Auch jetzt halten sich die Verantwortlichen mit vollmundigen Ansagen zurück, die Konsolidierung in der Liga bleibt das nach außen hin formulierte Ziel. Gleichzeitig macht Hoffenheim aber alles, um sich im oberen Tabellendrittel festzusetzen - und hat auch dank der gehaltenen Offensiv-Stützen echte Chancen auf die Europa League.

Das ist neu

70 Gegentore hagelte es für die Hoffenheimer in der Vorsaison. Es brauchte daher keinen Raketenwissenschaftler, um die größte Baustelle der Kraichgauer für das Sommertransferfenster zu ermitteln. "Wir wissen, dass wir nicht jede Saison so viele Tore schießen. Jetzt suchen wir Spieler, die uns besser, stabiler machen", lautete das Fazit von Manager Alexander Rosen.

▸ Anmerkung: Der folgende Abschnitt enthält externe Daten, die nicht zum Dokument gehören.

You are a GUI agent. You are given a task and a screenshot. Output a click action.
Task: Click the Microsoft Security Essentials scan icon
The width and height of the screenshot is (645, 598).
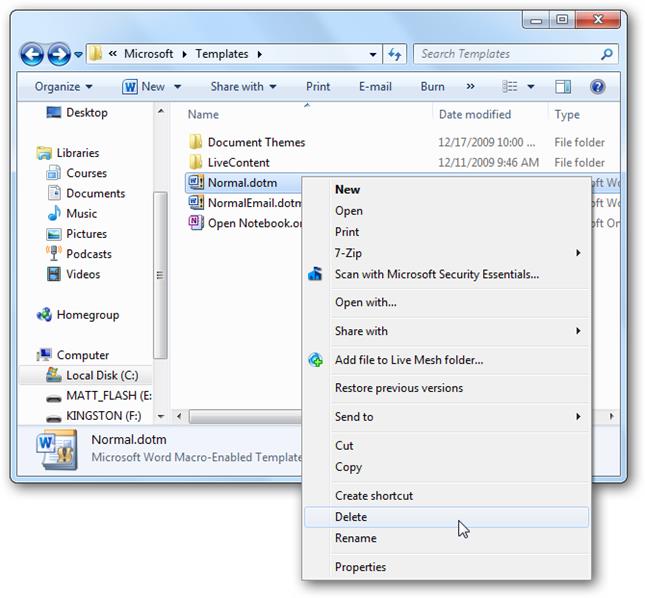pyautogui.click(x=315, y=274)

Und Rosen ließ seinen Worten anschließend Taten folgen: Torhüter Oliver Baumann, Innenverteidiger Ermin Bicakcic, Linksverteidiger Jin-Su Kim und der defensive Mittelfeldspieler Pirmin Schwegler wurden geholt, um der Defensive einen neuen Anstrich zu verleihen.

"Egal, ob auf der Sechs oder Acht - Pirmin ist flexibel einsetzbar, er bereichert unser Spiel eindeutig", freut sich Gisdol, der beim Defensivverhalten seiner Mannschaft gerne vom "geordneten Chaos" spricht, auf seinen neuen Stabilisator im Zentrum.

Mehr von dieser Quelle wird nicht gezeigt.